◆ Requirement 1
Decide whether each statement below agrees with the Great Barrier Reef passage, answering yes or no and quoting the deciding words of the text: (a) Under the best conditions, the fastest-growing corals need 10-15 years to come back. (b) Severe coral bleaching events now occur every ten years, on average, across the world's coral reefs. (c) The northern reefs lost most of their corals at stress levels twice what the researchers would have expected.
◆ Requirement 2
Carry on the Great Barrier Reef passage from its last sentence.

◆ Passage provided
=-=-=
To add insult to injury, another marine heat wave hit the Reef in 2017, with severe heat stress and bleaching striking the central region.
"We've seen half of the corals on the Great Barrier Reef killed by climate change in just two years," Mark Eakin, study author and coordinator for the US National Oceanic and Atmospheric Administration's Coral Reef Watch, wrote in an email. "This study shows that the coral reefs that have been least affected by heat stress in the past are more sensitive to heat stress than we realized. It also shows climate change threatens the diversity that is the hallmark of coral reefs."
The Great Barrier Reef is literally in hot water
The Great Barrier Reef is literally in hot water 
Eakin said the increase in marine heat waves is clearly driven by rising temperatures from increasing carbon dioxide and other heat-trapping gases in the atmosphere due to human activity.

The 2016 event compromised 30% of the UNESCO World Heritage Site, which includes 3,863 reefs spanning 1,429 miles of the Queensland coastline.
Eakin said it was surprising how little heat stress was needed to cause the complete collapse of coral reef ecosystems in the northern Great Barrier Reef. Those reefs lost most of their corals at stress levels half of what the researchers would have expected, he said.
This was compounded by the 2017 event, which killed off half of the corals.

"That's like losing half of the trees in the Appalachian or Rocky Mountains in just two years," Eakin said.
It's also incredibly difficult for the coral to recover.

"Under the best conditions, the fastest-growing corals take 10-15 years to come back," Eakin wrote. "Unfortunately, our recent paper in Science showed that severe coral bleaching events are now happening every six years, on average, across the world's coral reefs. Unless we reduce the carbon dioxide in the atmosphere, increasing marine heatwaves will return far too frequently for reefs to recover."
Although some of the coral has proved resistant to heat waves, those few species won't be able to maintain the diversity that is essential to coral reefs -- a hallmark of the Great Barrier Reef and the vast diversity of marine life it sustains.
=-=-=
◆ Information shown
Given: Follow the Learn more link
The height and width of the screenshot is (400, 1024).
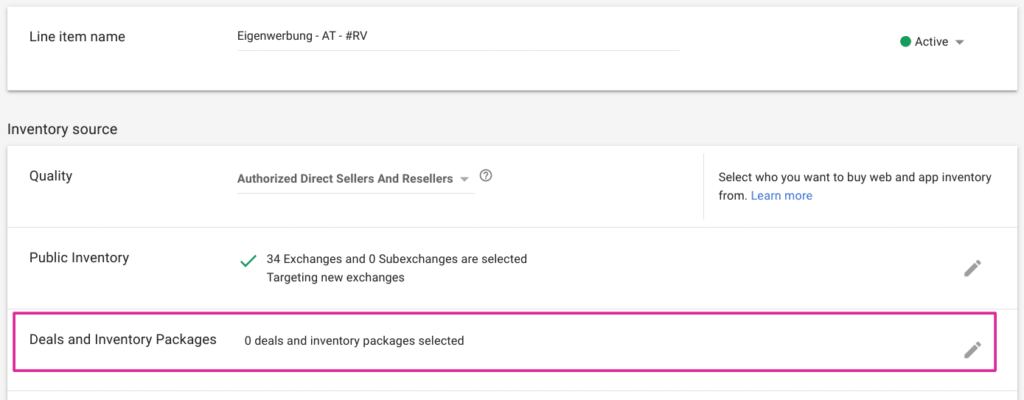Looking at the screenshot, I should tap(781, 196).
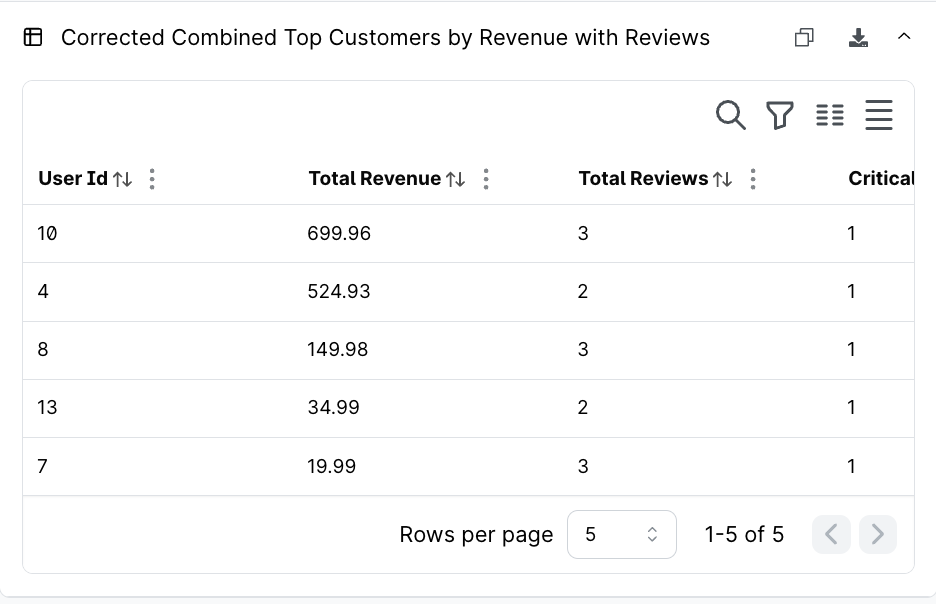Sort by Total Revenue column
936x604 pixels.
tap(455, 179)
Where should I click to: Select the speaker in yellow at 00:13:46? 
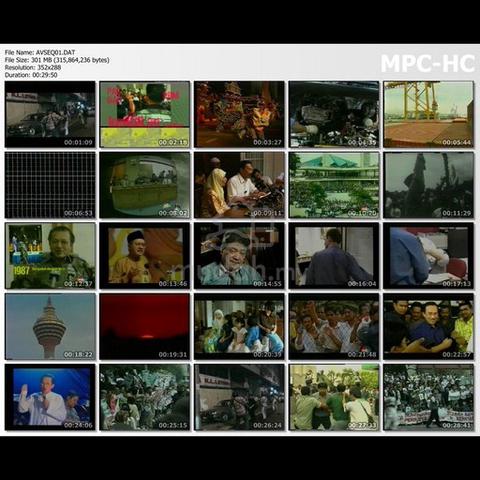tap(145, 256)
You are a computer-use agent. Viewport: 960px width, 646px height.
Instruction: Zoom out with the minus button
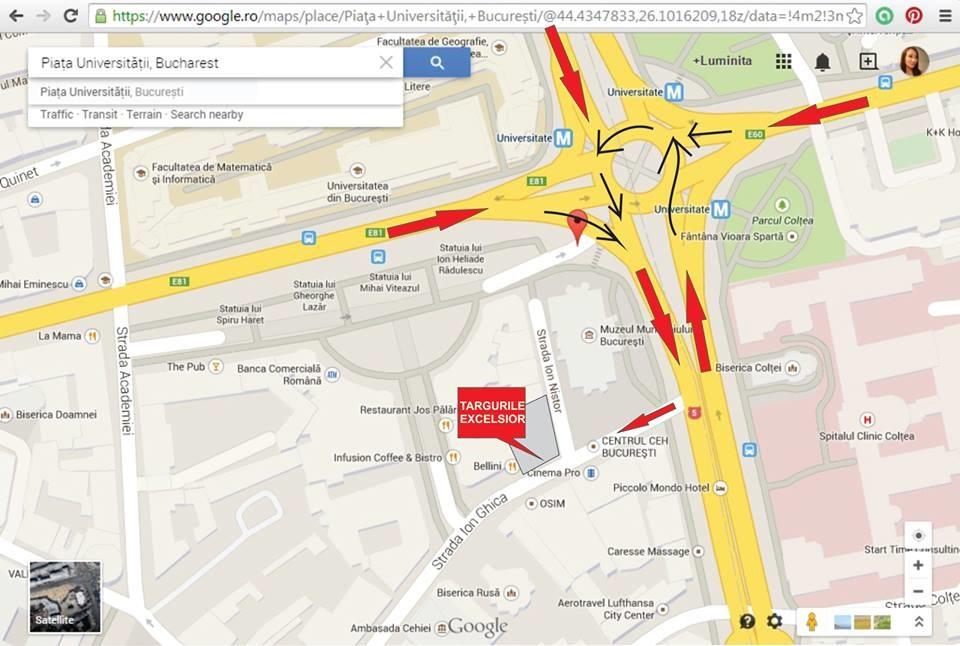coord(918,592)
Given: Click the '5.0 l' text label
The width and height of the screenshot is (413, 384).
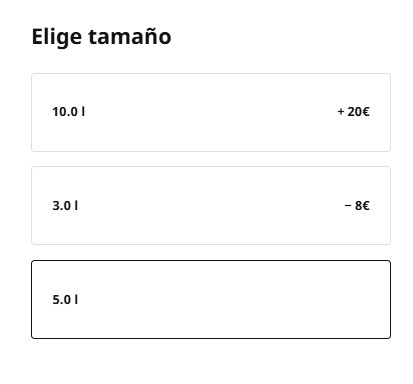Looking at the screenshot, I should pos(65,300).
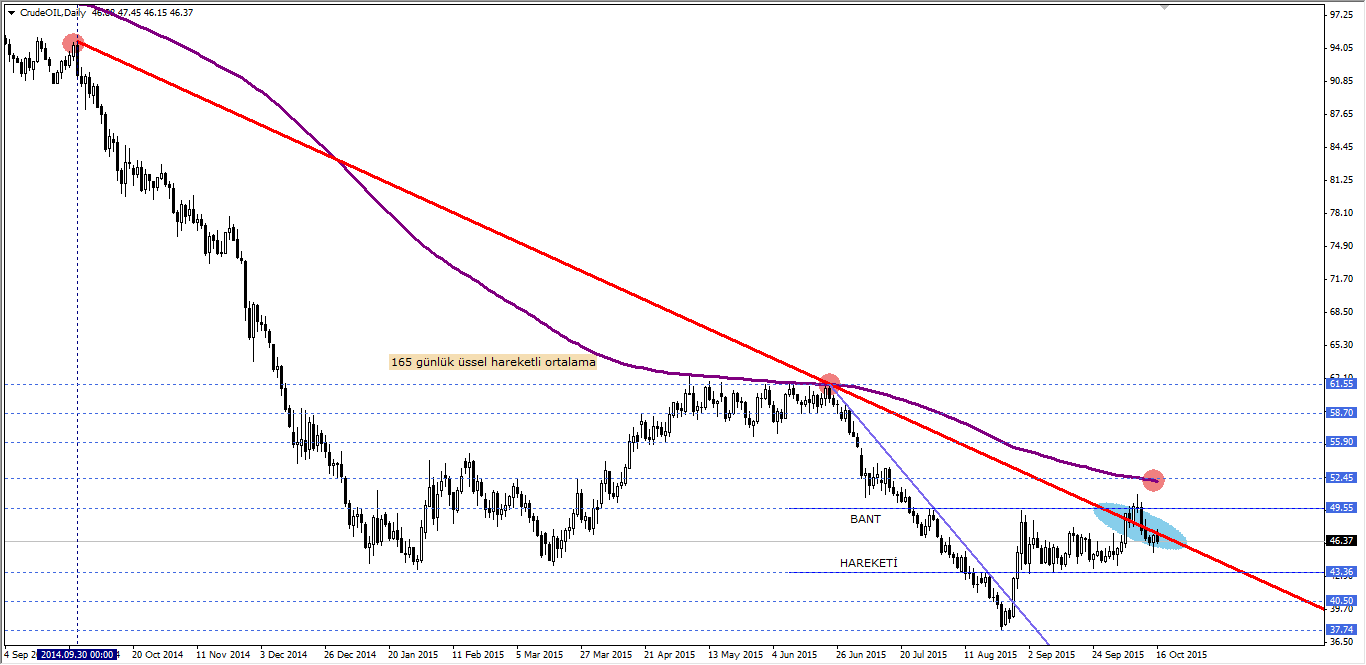Click the red circle at the trendline start
This screenshot has width=1366, height=665.
(x=73, y=43)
=-=-=
◆ Task result 1
(a) Yes: "Under the best conditions, the fastest-growing corals take 10-15 years to come back"
(b) No: "severe coral bleaching events are now happening every six years, on average, across the world's coral reefs"
(c) No: "Those reefs lost most of their corals at stress levels half of what the researchers would have expected"

◆ Task result 2
"The coral die-off has caused radical changes in the mix of coral species on hundreds of individual reefs, where mature and diverse reef communities are being transformed into more degraded systems, with just a few tough species remaining," Andrew Baird, study co-author at the Australian Research Council Centre of Excellence for Coral Reef Studies at James Cook University, said in a statement.
Some of the researchers said it's imperative to help the surviving coral. 
"That still leaves a billion or so corals alive, and on average, they are tougher than the ones that died," Hughes said. "We need to focus urgently on protecting the glass that's still half full, by helping these survivors to recover."
The Great Barrier Reef is considered to be one of the seven natural wonders of the world and is the largest living structure on the planet. It's even visible from space.

It garners 2 million visitors a year, supports 64,000 jobs and has contributed an estimated $6.4 billion to the Australian economy on an annual basis, according to the Great Barrier Reef Foundation.

Although it might seem that damage to the Great Barrier Reef mostly affects Australia, this die-off could affect the entire globe.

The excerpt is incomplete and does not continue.